Aaron Matlock, the owner of the Lender, is a director and insider of the Company. The transaction constitutes a “related party transaction” within the meaning of Multilateral Instrument 61-101. Protection of holders of minority securities in special transactions (“MI 61-101The Company is relying on the exemptions provided in Section 5.5(b) and Section 5.7(1)(f) of the formal valuation and minority shareholder approval requirements of NI 61-101 The Company did not file a material change report in respect of the related party transaction at least 21 days prior to entering into the Agreement, as the Company wanted to improve its financial condition as quickly as possible.

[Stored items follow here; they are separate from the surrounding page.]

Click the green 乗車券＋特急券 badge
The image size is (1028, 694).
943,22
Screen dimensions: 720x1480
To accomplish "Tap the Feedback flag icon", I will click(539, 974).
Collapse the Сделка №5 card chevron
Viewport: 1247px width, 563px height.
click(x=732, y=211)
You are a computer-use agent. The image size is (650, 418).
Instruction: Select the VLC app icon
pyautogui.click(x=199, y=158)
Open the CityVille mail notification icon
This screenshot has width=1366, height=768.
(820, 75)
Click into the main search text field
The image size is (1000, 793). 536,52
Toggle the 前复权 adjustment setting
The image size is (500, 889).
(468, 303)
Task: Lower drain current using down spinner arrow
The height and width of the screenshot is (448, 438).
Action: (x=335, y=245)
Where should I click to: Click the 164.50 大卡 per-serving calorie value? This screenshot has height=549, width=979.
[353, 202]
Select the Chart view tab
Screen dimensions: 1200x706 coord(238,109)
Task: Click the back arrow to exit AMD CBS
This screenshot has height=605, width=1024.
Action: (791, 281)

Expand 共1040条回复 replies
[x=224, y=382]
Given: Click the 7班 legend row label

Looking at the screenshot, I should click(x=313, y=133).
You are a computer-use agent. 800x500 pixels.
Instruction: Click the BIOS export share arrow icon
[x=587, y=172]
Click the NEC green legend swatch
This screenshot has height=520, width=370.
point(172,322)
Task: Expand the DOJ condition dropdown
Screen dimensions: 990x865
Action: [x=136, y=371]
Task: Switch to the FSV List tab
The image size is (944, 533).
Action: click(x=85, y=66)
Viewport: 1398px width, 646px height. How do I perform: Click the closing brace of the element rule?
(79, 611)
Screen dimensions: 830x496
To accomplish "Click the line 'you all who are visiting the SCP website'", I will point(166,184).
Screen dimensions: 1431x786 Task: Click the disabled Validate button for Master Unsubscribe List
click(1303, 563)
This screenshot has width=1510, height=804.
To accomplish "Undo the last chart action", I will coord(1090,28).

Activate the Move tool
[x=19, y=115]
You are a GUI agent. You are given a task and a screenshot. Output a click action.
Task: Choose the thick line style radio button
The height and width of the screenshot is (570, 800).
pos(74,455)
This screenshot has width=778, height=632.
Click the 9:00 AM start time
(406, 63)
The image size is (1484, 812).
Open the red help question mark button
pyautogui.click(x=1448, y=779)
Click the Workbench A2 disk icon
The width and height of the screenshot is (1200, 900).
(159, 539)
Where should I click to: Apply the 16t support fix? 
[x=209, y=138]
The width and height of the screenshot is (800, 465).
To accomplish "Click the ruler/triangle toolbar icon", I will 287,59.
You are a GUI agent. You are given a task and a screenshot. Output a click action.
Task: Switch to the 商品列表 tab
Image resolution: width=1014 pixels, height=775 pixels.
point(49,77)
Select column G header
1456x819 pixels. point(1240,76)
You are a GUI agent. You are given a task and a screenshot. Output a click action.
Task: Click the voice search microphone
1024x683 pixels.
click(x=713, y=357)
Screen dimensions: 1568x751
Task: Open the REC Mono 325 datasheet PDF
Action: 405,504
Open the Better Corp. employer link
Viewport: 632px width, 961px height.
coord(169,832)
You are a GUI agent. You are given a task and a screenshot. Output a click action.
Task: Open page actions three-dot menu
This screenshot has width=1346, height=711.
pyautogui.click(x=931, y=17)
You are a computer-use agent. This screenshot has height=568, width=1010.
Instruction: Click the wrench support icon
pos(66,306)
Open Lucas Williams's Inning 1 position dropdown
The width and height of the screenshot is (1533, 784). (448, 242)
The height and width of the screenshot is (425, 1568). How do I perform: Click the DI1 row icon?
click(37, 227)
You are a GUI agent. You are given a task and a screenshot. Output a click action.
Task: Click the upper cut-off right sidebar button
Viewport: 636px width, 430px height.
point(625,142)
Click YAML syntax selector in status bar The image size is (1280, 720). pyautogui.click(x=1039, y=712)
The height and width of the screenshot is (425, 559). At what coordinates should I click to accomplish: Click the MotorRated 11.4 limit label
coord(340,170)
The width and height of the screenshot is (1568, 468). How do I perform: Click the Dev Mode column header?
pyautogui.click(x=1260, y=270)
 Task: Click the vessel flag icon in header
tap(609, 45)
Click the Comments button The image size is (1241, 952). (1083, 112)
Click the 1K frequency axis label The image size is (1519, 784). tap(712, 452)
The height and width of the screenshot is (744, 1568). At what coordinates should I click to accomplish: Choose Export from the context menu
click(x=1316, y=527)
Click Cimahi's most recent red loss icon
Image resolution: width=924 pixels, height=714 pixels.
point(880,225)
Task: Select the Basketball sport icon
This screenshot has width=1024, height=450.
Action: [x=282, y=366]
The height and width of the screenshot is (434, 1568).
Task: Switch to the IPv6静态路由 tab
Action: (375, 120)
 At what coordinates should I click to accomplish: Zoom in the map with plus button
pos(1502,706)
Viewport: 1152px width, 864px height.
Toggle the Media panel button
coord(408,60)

About Braveheart Resources Inc.
Braveheart is a mining company with a primary focus on two near-lived copper producing assets in Canada. Braveheart’s principal asset is the 100% owned Bull River Mine project (>135 million pounds of copper) near Cranbrook, BC, which has a mineral resource containing copper, gold and silver. Braveheart’s latest acquisition is the 100% owned Thierry Mine project (>1,300 MM lbs copper) near Pickle Lake, Ontario, which has a mineral resource containing copper, nickel, silver, palladium , platinum and gold.
Braveheart Resources Inc.
President and CEO
E : [email protected]
For more investor information, please contact Braveheart at:
Director, Corporate Development
E : [email protected]
Caution Regarding Forward-Looking Information
This press release contains certain information that may constitute “forward-looking information” under applicable Canadian securities laws. Forward-looking information includes, but is not limited to, statements about strategic plans, future work programs and objectives, and the expected results of those work programs. Forward-looking information necessarily involves known and unknown risks, including, without limitation, risks associated with general economic conditions; inability to access sufficient capital from internal and external sources and/or inability to access sufficient capital on favorable terms; and other risks.
Forward-looking information is necessarily based on a number of estimates and assumptions which, while believed to be reasonable, are subject to known and unknown risks, uncertainties and other factors which may cause actual results to differ. and future events differ materially from those expressed or implied. by this forward-looking information and the risks identified in the Company’s continuous information file. There can be no assurance that such information will prove to be accurate, as actual results and future events could differ materially from those anticipated in such information. Accordingly, readers should not place undue reliance on forward-looking information. All forward-looking information contained in this press release is given as of the date hereof and is based on the opinions and estimates of management and on information available to management as of the date hereof. The Company disclaims any intention or obligation to update or revise any forward-looking information, whether as a result of new information, future events or otherwise, except as required by law.
Neither the TSX Venture Exchange nor its Regulation Services Provider (as that term is defined in the policies of the TSX Venture Exchange) accepts responsibility for the adequacy or accuracy of this new release.